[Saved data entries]
•••

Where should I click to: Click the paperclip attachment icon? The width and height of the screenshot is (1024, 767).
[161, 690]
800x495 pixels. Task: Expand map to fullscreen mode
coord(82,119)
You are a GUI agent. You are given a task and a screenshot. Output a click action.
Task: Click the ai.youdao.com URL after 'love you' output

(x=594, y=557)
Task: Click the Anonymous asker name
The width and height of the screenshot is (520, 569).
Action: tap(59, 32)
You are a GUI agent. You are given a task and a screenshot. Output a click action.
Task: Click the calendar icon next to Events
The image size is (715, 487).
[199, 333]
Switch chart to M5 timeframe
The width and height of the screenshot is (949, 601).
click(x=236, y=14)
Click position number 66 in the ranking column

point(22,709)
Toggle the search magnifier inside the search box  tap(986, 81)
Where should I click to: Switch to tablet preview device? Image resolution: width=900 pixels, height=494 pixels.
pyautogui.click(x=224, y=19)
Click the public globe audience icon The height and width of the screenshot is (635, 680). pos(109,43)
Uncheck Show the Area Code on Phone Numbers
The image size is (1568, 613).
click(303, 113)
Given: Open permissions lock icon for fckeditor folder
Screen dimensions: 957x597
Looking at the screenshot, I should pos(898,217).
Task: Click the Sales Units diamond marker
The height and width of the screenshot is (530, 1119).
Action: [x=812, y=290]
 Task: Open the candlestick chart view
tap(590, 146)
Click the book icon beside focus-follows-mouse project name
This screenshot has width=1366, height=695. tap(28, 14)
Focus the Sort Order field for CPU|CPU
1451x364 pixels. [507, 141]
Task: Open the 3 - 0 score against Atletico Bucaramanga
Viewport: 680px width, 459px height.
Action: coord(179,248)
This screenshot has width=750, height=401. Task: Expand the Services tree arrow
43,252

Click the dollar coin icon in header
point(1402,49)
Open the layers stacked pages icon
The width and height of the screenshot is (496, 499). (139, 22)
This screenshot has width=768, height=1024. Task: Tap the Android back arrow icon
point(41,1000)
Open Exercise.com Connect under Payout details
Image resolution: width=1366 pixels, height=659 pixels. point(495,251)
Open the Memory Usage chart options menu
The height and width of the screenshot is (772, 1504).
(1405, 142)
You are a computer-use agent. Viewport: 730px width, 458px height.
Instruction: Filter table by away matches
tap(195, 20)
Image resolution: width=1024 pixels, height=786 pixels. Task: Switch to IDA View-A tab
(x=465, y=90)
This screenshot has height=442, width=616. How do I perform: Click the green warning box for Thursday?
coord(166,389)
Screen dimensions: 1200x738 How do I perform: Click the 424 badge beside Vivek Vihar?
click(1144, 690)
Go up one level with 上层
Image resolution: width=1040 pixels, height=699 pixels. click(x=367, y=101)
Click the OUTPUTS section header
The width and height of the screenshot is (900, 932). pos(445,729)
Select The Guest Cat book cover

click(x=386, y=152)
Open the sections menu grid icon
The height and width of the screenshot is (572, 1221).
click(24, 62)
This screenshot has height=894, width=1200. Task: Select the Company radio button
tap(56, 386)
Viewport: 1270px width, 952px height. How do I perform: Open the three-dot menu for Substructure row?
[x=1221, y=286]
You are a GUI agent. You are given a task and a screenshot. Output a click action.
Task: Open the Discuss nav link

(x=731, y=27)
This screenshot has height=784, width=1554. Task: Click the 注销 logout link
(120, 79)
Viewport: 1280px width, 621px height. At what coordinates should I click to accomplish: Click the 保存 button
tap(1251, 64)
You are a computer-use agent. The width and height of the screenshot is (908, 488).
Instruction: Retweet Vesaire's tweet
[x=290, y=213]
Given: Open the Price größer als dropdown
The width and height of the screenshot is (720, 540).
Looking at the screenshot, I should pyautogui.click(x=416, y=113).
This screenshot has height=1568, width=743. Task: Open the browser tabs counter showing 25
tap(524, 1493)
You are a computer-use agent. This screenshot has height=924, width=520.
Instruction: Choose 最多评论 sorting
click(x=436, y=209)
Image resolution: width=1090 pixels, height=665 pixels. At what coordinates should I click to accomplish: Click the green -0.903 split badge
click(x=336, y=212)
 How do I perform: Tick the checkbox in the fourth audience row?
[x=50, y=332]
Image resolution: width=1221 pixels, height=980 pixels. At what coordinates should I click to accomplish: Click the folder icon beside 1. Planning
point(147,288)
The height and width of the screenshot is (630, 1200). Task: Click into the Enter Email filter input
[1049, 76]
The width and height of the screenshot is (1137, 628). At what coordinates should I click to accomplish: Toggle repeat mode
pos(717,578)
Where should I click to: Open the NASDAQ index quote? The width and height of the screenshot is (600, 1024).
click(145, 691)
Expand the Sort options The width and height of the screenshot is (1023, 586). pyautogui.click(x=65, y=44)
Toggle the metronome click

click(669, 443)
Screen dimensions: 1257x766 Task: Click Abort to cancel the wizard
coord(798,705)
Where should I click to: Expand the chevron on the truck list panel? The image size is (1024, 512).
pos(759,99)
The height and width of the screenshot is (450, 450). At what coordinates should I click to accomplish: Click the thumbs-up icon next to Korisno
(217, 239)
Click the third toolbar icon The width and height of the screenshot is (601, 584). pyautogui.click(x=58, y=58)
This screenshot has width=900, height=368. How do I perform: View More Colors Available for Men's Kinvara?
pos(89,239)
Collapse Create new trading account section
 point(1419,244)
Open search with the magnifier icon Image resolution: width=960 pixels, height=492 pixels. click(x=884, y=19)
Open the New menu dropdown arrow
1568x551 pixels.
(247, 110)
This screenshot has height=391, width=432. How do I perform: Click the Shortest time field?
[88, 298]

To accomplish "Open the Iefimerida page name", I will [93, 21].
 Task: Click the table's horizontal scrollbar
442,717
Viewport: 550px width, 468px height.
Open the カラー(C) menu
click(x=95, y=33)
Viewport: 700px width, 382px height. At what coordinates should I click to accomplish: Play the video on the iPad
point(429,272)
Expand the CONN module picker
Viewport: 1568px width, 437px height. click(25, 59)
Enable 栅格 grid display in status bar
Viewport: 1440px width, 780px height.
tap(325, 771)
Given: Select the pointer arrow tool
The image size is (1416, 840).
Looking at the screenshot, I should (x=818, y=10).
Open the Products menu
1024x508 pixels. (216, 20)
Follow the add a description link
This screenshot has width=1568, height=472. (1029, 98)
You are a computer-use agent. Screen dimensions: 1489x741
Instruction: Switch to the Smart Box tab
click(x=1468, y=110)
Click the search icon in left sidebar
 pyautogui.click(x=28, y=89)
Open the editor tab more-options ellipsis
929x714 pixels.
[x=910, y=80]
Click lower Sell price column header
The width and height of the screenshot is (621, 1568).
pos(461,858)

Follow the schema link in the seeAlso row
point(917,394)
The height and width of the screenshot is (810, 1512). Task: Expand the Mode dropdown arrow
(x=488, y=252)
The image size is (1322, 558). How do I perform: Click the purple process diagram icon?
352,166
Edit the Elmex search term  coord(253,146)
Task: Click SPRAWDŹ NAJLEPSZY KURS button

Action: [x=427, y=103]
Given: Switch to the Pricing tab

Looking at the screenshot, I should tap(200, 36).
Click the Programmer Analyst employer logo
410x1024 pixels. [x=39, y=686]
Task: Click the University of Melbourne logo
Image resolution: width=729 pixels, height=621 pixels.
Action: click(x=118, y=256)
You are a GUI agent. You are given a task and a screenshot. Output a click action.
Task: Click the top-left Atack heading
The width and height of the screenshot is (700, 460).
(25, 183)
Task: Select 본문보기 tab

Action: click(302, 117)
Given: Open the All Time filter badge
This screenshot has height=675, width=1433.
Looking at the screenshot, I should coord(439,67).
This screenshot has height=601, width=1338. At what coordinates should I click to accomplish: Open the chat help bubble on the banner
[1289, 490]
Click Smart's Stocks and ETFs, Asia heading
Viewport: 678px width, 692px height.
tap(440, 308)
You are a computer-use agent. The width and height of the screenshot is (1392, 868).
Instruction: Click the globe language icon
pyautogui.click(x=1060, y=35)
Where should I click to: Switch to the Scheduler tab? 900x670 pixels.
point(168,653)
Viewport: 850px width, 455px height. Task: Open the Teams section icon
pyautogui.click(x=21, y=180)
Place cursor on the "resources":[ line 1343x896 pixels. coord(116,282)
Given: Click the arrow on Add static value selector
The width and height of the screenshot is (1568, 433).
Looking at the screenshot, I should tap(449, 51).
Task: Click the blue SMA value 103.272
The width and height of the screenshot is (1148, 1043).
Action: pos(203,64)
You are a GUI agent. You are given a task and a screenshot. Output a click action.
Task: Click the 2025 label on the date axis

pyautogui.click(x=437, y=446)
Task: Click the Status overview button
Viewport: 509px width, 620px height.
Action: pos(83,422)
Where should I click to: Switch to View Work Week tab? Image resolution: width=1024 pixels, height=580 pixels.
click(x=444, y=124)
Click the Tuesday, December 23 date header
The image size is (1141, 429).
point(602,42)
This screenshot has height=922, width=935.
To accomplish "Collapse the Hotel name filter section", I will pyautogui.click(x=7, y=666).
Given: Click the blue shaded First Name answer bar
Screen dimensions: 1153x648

•••

Go through the records. Copy each line where "computer" appears.

## Answer below
You are a computer-use agent. Viewport: 730px width, 458px height.
You are a computer-use agent. The width and height of the screenshot is (908, 488).
You are a computer-use agent. This screenshot has height=924, width=520.
You are a computer-use agent. Screen dimensions: 1489x741
You are a computer-use agent. The width and height of the screenshot is (1392, 868).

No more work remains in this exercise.